How to report loss when using more than one worker?

1. Severity of the issue: (select one)
Low: Annoying but doesn’t hinder my work.

2. Environment:

  • Ray version: 2.45
  • Python version: 3.10
  • OS: Ubuntu 24.04
  • Cloud/Infrastructure: AWS

I’m exploring ray and I’m very new to this framework.

I’m using TorchTrainer to train a model and would like to use 4 GPUs to speed up the training. I’m using MLFlow for experiment tracking and reporting loss.

There is an example code that shows how to use MLflow in Ray Train.

I’m wondering if loss for only 0th rank worker is reported in MLflow, How do I calculate overall loss? There are four independent workers each with different loss.

Thanks
MV

Hello!

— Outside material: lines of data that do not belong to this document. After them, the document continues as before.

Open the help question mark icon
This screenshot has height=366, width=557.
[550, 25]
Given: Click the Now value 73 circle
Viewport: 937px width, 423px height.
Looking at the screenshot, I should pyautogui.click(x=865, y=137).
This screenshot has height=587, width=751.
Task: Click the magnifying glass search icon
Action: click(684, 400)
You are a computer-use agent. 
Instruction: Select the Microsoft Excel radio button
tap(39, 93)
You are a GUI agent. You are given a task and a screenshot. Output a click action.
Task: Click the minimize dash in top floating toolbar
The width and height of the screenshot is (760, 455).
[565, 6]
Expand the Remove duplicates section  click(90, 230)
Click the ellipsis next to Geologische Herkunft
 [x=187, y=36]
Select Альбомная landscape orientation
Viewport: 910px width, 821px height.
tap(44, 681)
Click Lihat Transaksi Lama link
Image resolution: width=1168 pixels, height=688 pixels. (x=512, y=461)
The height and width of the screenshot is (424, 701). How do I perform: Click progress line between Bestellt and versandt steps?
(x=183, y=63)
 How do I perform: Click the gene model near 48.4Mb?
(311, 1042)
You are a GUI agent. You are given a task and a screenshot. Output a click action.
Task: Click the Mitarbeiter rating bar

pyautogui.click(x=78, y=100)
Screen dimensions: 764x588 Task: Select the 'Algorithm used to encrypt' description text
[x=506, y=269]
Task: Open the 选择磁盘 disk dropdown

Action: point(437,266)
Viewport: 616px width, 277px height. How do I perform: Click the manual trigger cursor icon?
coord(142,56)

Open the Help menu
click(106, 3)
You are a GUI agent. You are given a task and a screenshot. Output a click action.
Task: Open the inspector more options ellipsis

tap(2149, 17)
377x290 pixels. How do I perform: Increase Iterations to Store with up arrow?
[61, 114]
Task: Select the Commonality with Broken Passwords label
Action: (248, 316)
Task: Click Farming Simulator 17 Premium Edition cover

I looked at the example you listed and it seems like it does only calculate the loss for the 0th rank worker:

            if ray.train.get_context().get_world_rank() == 0:
                mlflow.log_metrics({"loss": loss.item(), "epoch": epoch})

So I think you are correct, the loss.item() here is the loss calculated by the rank 0 worker on its specific batch of data.

I think if you remove the if statement that specifically checks if it’s the 0th rank worker it should begin reporting losses correctly. Lmk if that helps!

Hi Christina

Thank you for a prompt response.

Removing the if condition starts reporting loss from all training workers.

I would like to combine loss from all workers and calculate a single value that can be reported to MLflow. Would you point me in the right direction please?

Thank you.
MV